A moins d’une semaine du premier tour de l’élection présidentielle française, quatre candidats peuvent prétendre à une qualification pour le second tour: Marine Le Pen, Emmanuel Macron, François Fillon et Jean-Luc Mélenchon. Du jamais vu depuis l’instauration de la Ve République en 1958. Reuters

«On assiste à un effondrement du système et à l’émergence de nouvelles forces politiques. C’est à la fois rafraîchissant et inquiétant» Claude Béglé

Le Parti démocrate-chrétien (PDC / centre-droit) s’affiche volontiers comme «la première force politique du centre» en Suisse. Autant dire que le phénomène Macron réjouit les élus de ce parti. «Emmanuel Macron présente un centre innovant, capable de réfléchir en-dehors des clivages et des structures partisanes rigides. C’est une manière très intelligente de concevoir le centre», souligne ainsi le député vaudois Claude BégléLien externe.
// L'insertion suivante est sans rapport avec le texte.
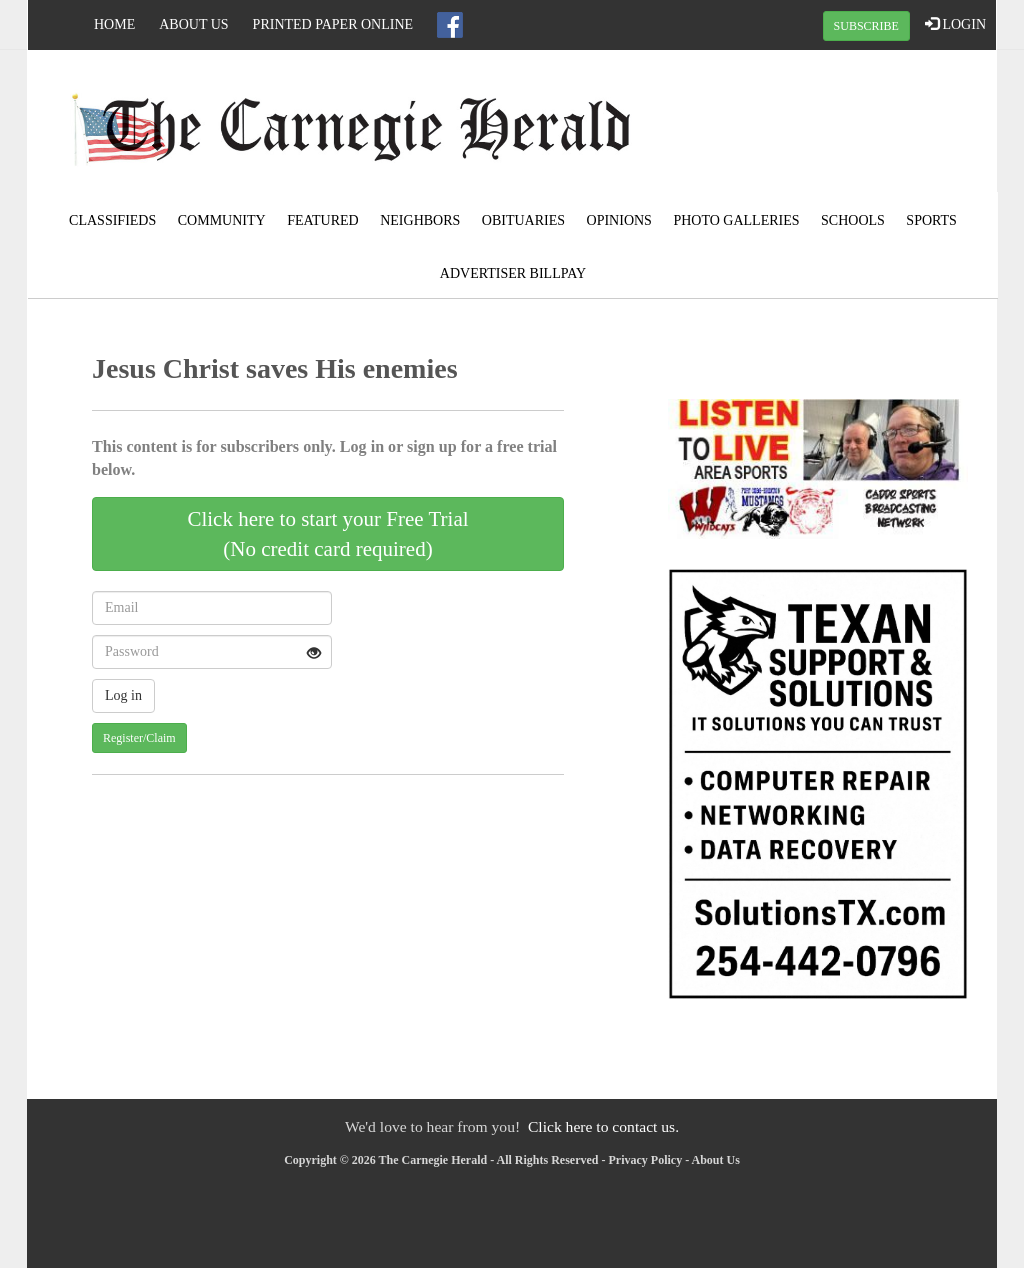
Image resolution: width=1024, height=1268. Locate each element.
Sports (931, 220)
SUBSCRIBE (866, 26)
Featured (323, 220)
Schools (853, 220)
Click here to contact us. (603, 1126)
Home (114, 24)
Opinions (619, 220)
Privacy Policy (646, 1160)
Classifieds (112, 220)
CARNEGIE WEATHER (834, 125)
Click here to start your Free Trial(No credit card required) (327, 534)
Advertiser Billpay (513, 273)
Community (222, 220)
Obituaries (523, 220)
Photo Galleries (736, 220)
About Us (193, 24)
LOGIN (955, 24)
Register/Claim (139, 738)
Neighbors (420, 220)
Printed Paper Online (333, 24)
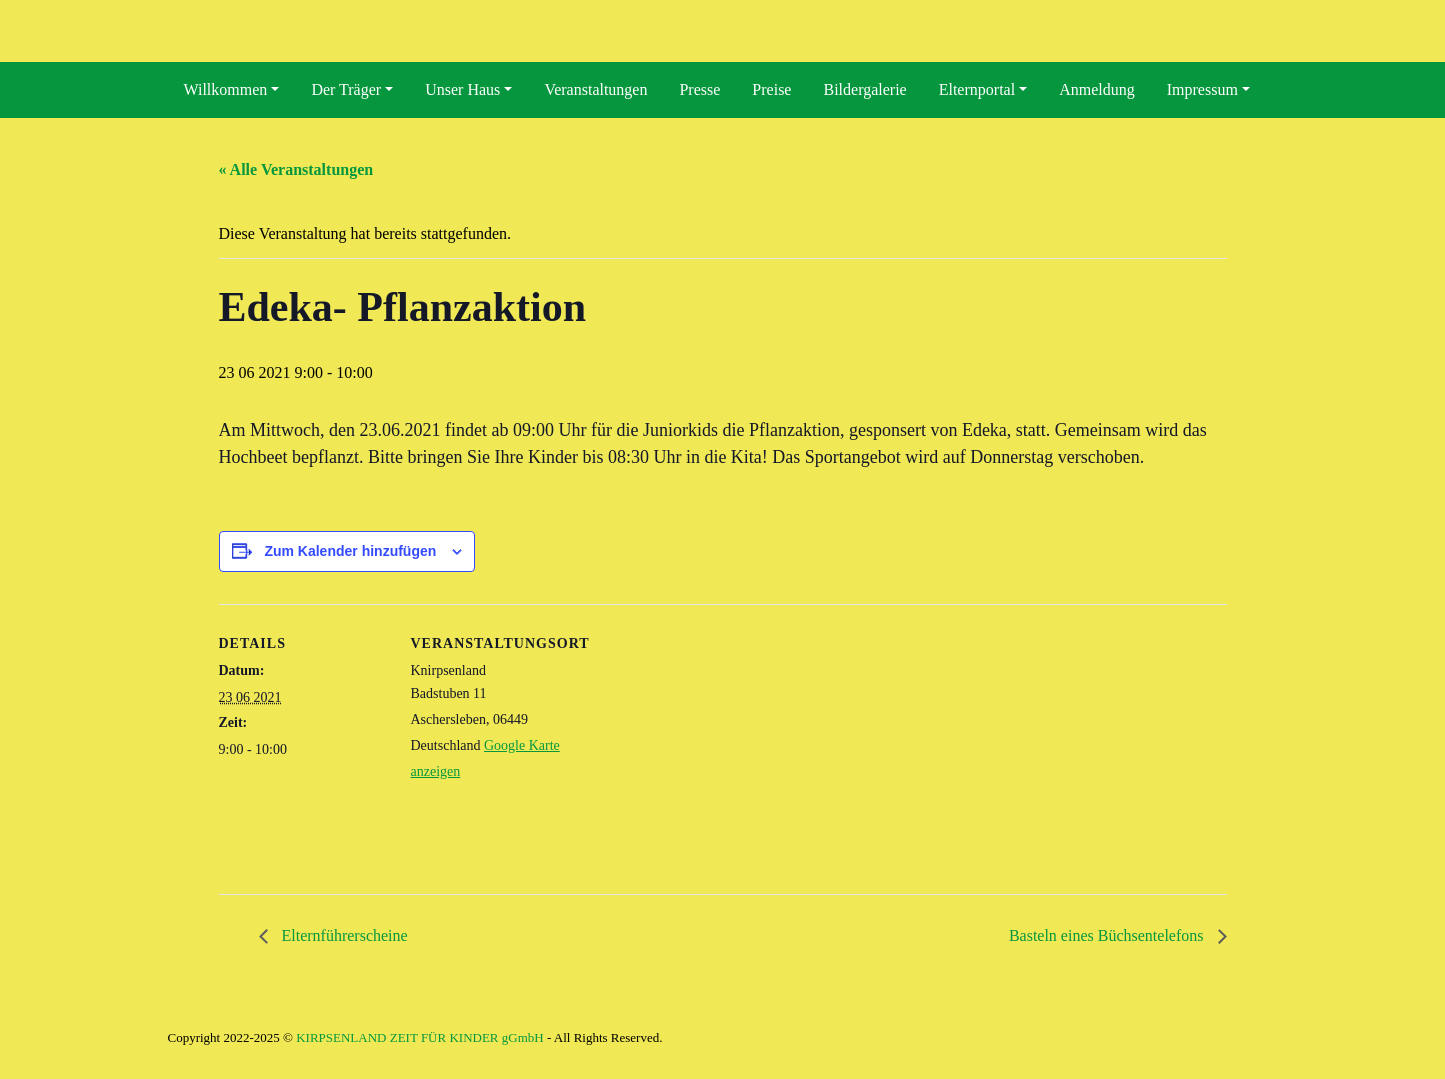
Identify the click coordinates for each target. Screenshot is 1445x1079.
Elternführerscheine (343, 935)
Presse (699, 89)
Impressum (1202, 89)
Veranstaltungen (595, 89)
A ses yeux, l’approche plus consensuelle et fédératrice prônée par le candidat du mouvement En Marche! «pourrait faire du bien à la France» et la sortir de sa «logique binaire». En revanche, Claude Béglé estime qu’Emmanuel Macron, une fois installé à l’Elysée, pourrait connaître quelques difficultés à gouverner. «Il n’a pas vraiment le sens de la conduite d’un pays, il risque de commettre des erreurs et d’avoir de la peine à manœuvrer le paquebot de la bureaucratie française».

Cette élection présidentielle française marque par ailleurs pour Claude Béglé un tournant dans la vie politique de l’Hexagone. «On assiste à un effondrement du système, à une montée en puissance de nouvelles forces politiques et de manières moins conventionnelles de penser. C’est à la fois rafraîchissant et dangereux», dit-il, en faisant notamment allusion à la percée de Marine Le Pen et de Jean-Luc Mélenchon dans les sondages.
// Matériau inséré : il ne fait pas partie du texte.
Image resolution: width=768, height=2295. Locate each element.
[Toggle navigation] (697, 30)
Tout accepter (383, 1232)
«La principale ligne de fracture est celle qui oppose les partisans de l’ouverture à ceux du repli national» Adèle Thorens Goumaz 

Le ralliement de Daniel Cohn-Bendit à Emmanuel Macron fait école chez les Verts helvétiques. «En matière écologique, Emmanuel Macron n’est pas le candidat qui présente le programme le plus clair et le plus engagé. Mais il est sans aucun doute le mieux placé pour faire barrage à l’extrême-droite et au populisme», estime Adèle Thorens GoumazLien externe

Au-delà du vote utile, la députée écologiste vaudoise reconnaît chez le candidat du mouvement En Marche! des qualités indéniables. «Doté d’une véritable force d’innovation, il cherche à redonner de l’espoir et de la confiance dans l’avenir en s’appuyant sur un engagement citoyen constructif. Il a bien compris que les gens attendent des solutions qui transcendent les idéologies partisanes».

Quant à la révolution écologique prônée par Jean-Luc Mélenchon, elle laisse de marbre Adèle Thorens Goumaz: «Le principal combat qui se joue à l’heure actuelle en France et en Europe est celui qui oppose les partisans de l’ouverture, dont je fais partie, à ceux du repli national. Or, Jean-Luc Mélenchon, avec ses accents populistes et extrémistes, serait prêt à envisager une rupture avec l’Europe».